◆ **Exercise directions**: Each record that comes next should be output exactly; pictures do not belong in the copy.

:::::

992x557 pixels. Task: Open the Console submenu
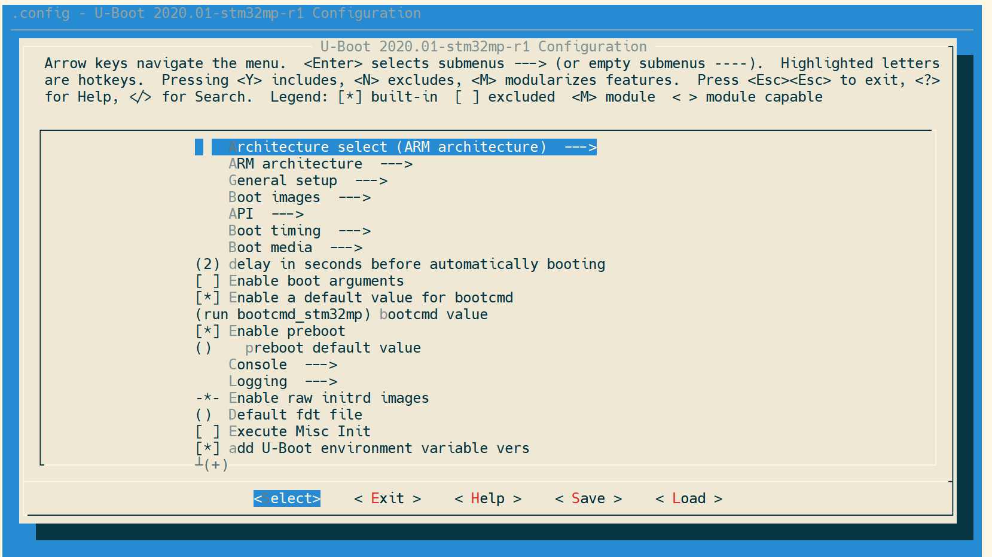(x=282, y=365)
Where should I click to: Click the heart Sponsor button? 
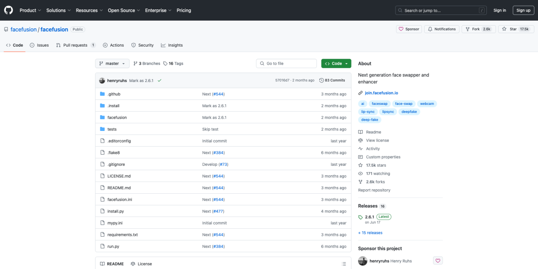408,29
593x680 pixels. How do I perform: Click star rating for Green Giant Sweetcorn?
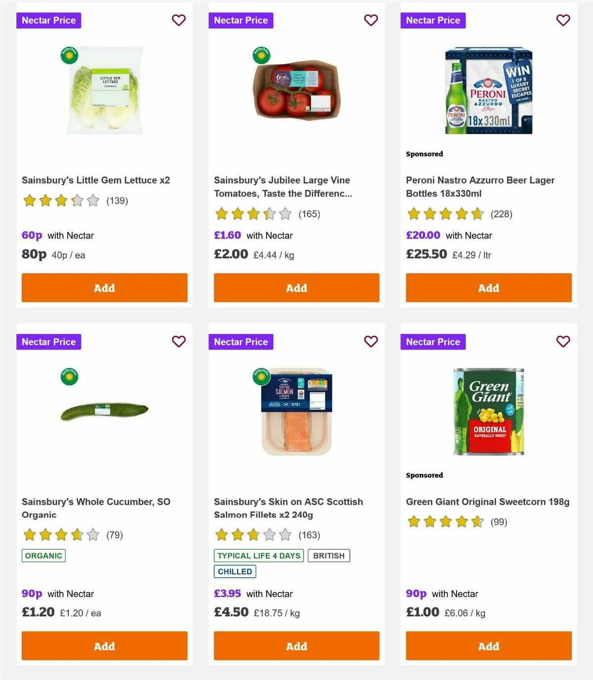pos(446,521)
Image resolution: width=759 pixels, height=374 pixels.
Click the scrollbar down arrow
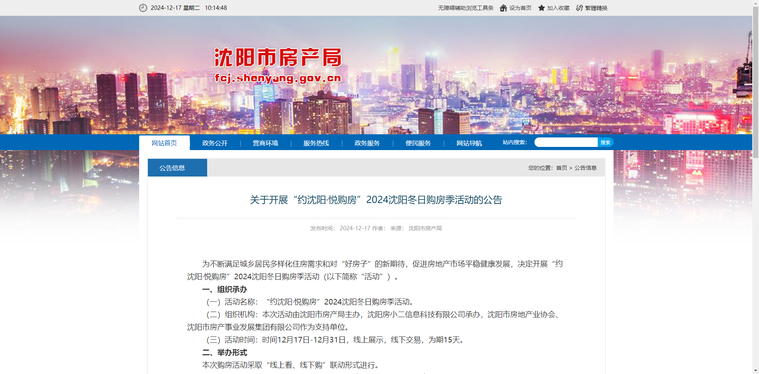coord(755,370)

:::::

◆ **Result of the task**:
992x557 pixels. Task: Open the Console submenu
(x=282, y=365)
Where should I click to: Click the heart Sponsor button? 
408,29
593x680 pixels. How do I perform: Click star rating for Green Giant Sweetcorn?
pos(446,521)
Image resolution: width=759 pixels, height=374 pixels.
Click the scrollbar down arrow
coord(755,370)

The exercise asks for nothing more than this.